## Document segment
######

Drug-Resistant Malaria Near India Seen Posing Global Threat

Malaria resistant to the best treatment available has been documented in Myanmar near the Indian border, researchers said, stoking concerns it could spread to one of the most populous nations and other parts of the globe.

The advance into India of the parasites that can’t be stopped by the drug called artemisinin, the frontline treatment for the mosquito-borne disease, would pose a serious threat to the international control and eradication of malaria, according to the study coordinated by the Mahidol-Oxford Tropical Medicine Research Unit and published in the Lancet.

Resistance to artemisinin has been detected in five South-East Asian countries: Cambodia, Laos, Myanmar, Thailand and Vietnam, and is suspected in some parts of South America, according to the World Health Organization. If such malaria spreads from Asia to Africa, millions of lives will be at risk, the researchers said.

“Myanmar is considered the frontline in the battle against artemisinin resistance as it forms a gateway for resistance to spread to the rest of the world,” said Charles Woodrow, senior author of the study. “The more we understand about the current situation in the border regions, the better prepared we are to adapt and implement strategies to overcome the spread of further drug resistance.”

######

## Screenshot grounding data
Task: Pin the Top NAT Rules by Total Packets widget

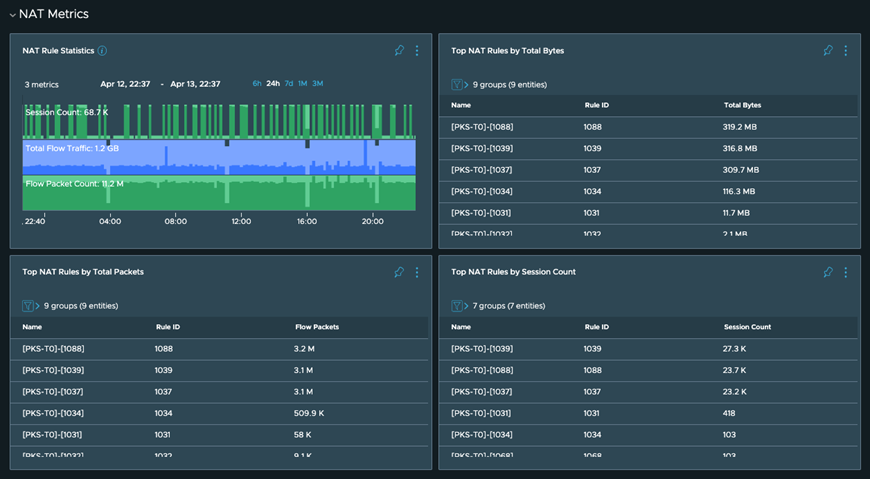Action: (x=399, y=272)
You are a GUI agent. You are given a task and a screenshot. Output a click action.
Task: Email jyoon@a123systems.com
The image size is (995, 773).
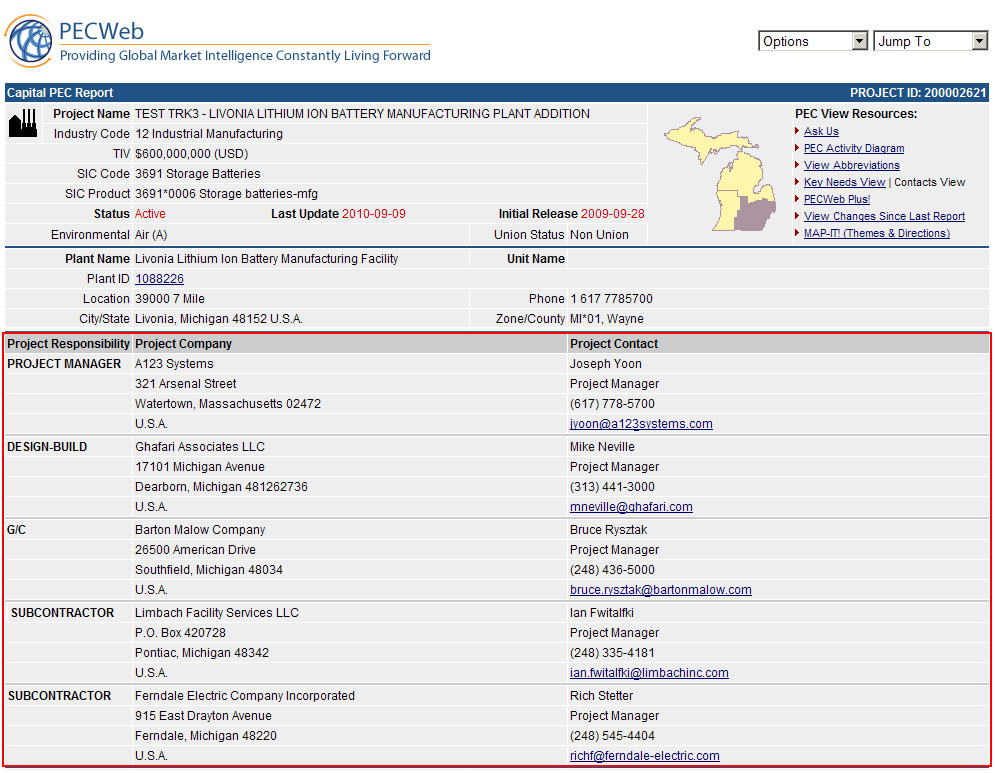[x=641, y=424]
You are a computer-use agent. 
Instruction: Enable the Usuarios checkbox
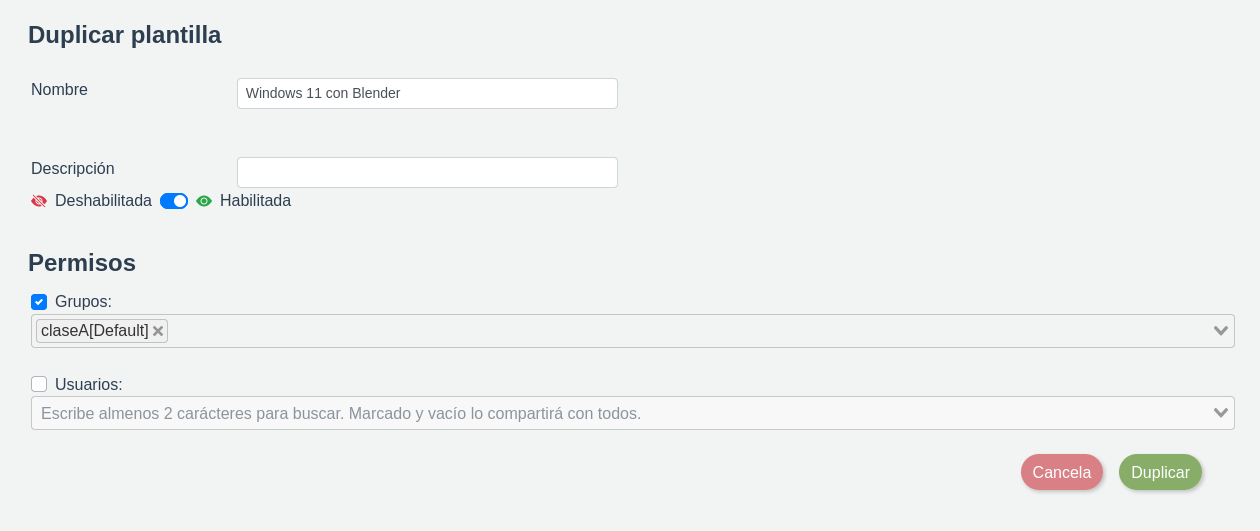(39, 384)
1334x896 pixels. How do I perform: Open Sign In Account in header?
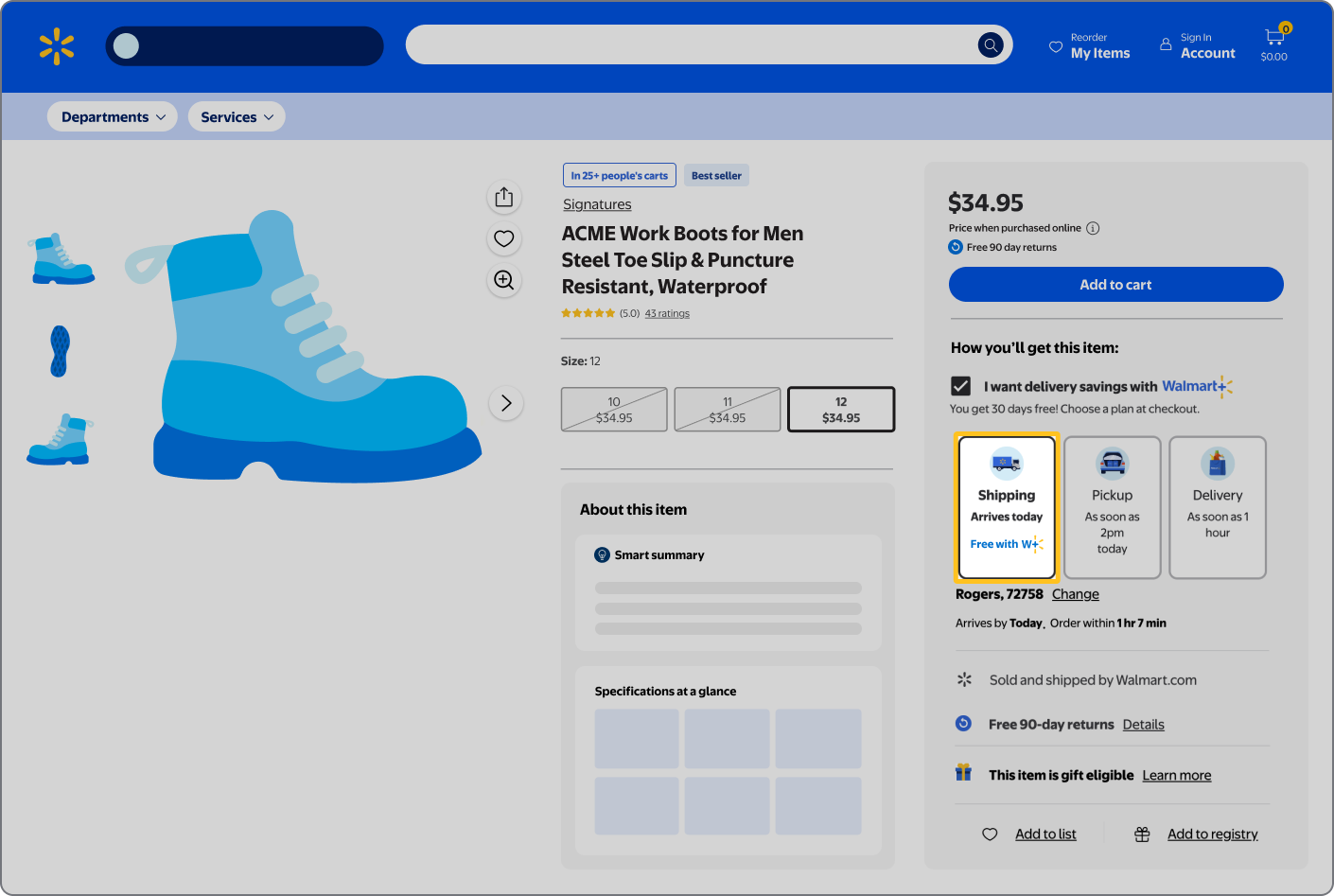(1198, 46)
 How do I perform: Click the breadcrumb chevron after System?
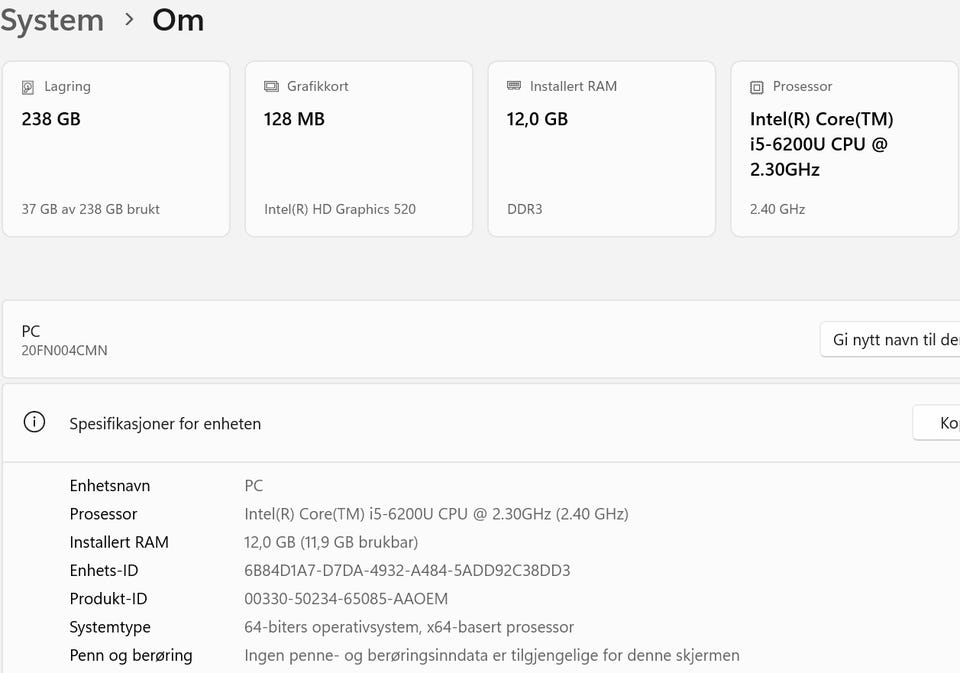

######

## Exercise set
1. List the countries that the drug-resistant malaria article names as places where artemisinin resistance has been detected.
2. Repeat word for word the stretch of the malaria article from "Malaria resistant to" through "in the Lancet.".
3. Proceed with the article on drug-resistant malaria near India, picking up after its final sentence.
The items can be left aside; none of the work depends on them.

## Outputs in order
1. Cambodia, Laos, Myanmar, Thailand, Vietnam

2.
Malaria resistant to the best treatment available has been documented in Myanmar near the Indian border, researchers said, stoking concerns it could spread to one of the most populous nations and other parts of the globe.

The advance into India of the parasites that can’t be stopped by the drug called artemisinin, the frontline treatment for the mosquito-borne disease, would pose a serious threat to the international control and eradication of malaria, according to the study coordinated by the Mahidol-Oxford Tropical Medicine Research Unit and published in the Lancet.

3.
Artemisinin-based drugs such as Novartis AG’s Coartem are the most powerful treatments against malaria after the parasite developed resistance to several previous generations of medicines. The emergence of resistance to the medicine is an urgent public health concern, threatening the sustainability of the global effort to reduce the burden, the WHO said.

About 198 million cases of malaria occurred in 2013 and an estimated 584,000 died from it, mostly among African children, according to the Geneva-based WHO. Resistance occurs as a result of factors including poor treatment practices and inadequate compliance to prescribed medicines, it said.

Malaria is caused by a parasite called plasmodium, which is transmitted via the bites of infected mosquitoes. Symptoms include fever, headache and vomiting, and usually appear 10 to 15 days after the bite. The disease can quickly become life-threatening by disrupting the blood supply to vital organs, according to the international agency.